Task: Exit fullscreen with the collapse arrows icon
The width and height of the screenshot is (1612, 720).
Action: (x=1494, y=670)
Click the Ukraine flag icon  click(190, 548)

* * *

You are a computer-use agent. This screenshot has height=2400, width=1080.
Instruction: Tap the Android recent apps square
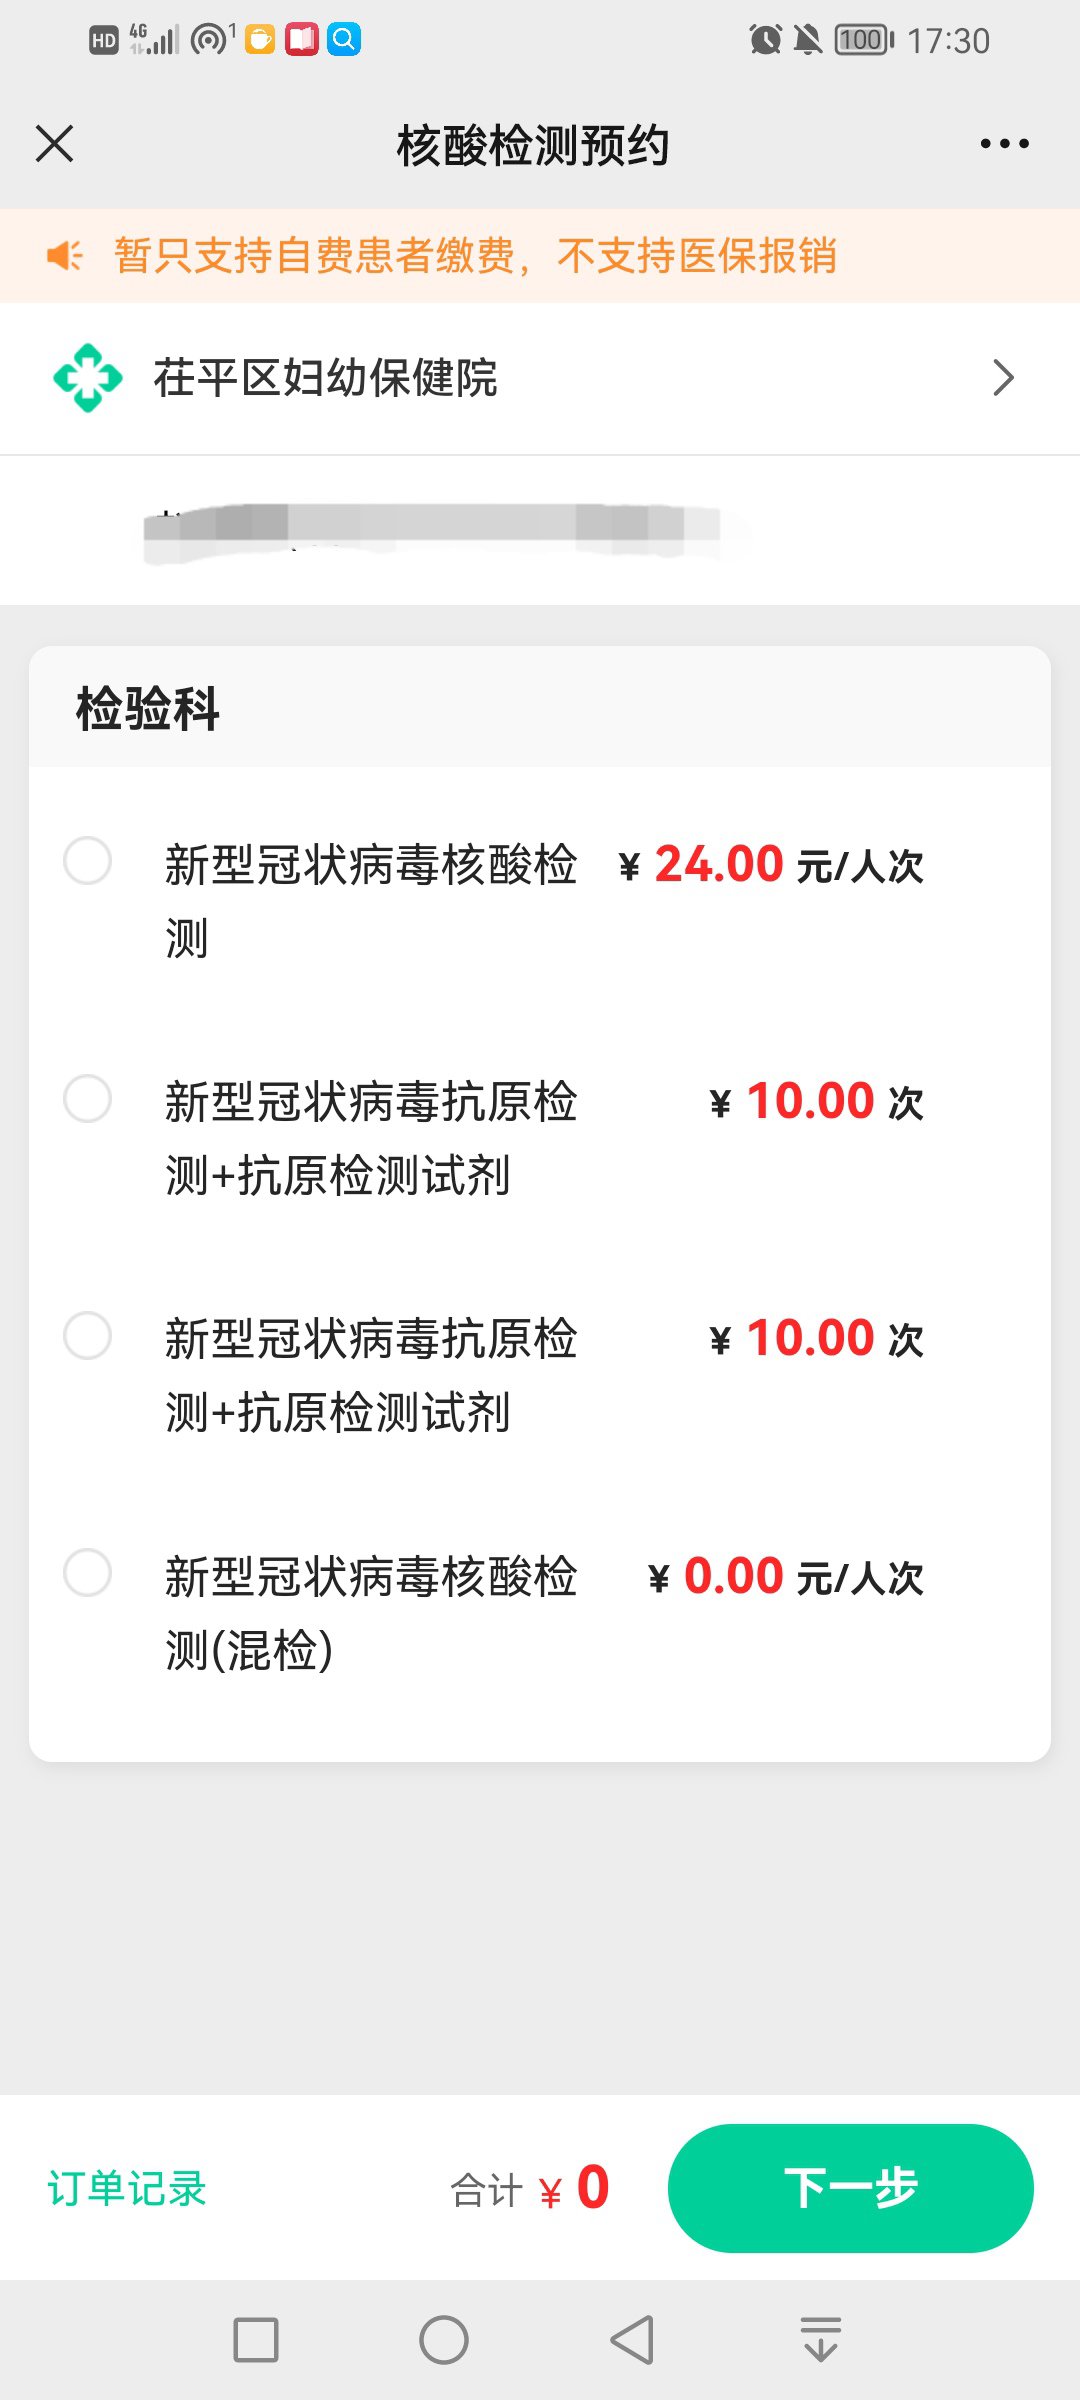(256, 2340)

INSTRUCTIONS TO FOLLOW: In the listing above, find the line with "Task: Exit fullscreen" and the line with "Click the Ukraine", then print exactly those lines and every line between them.

WRITTEN RESPONSE:
Task: Exit fullscreen with the collapse arrows icon
The width and height of the screenshot is (1612, 720).
Action: (x=1494, y=670)
Click the Ukraine flag icon  click(190, 548)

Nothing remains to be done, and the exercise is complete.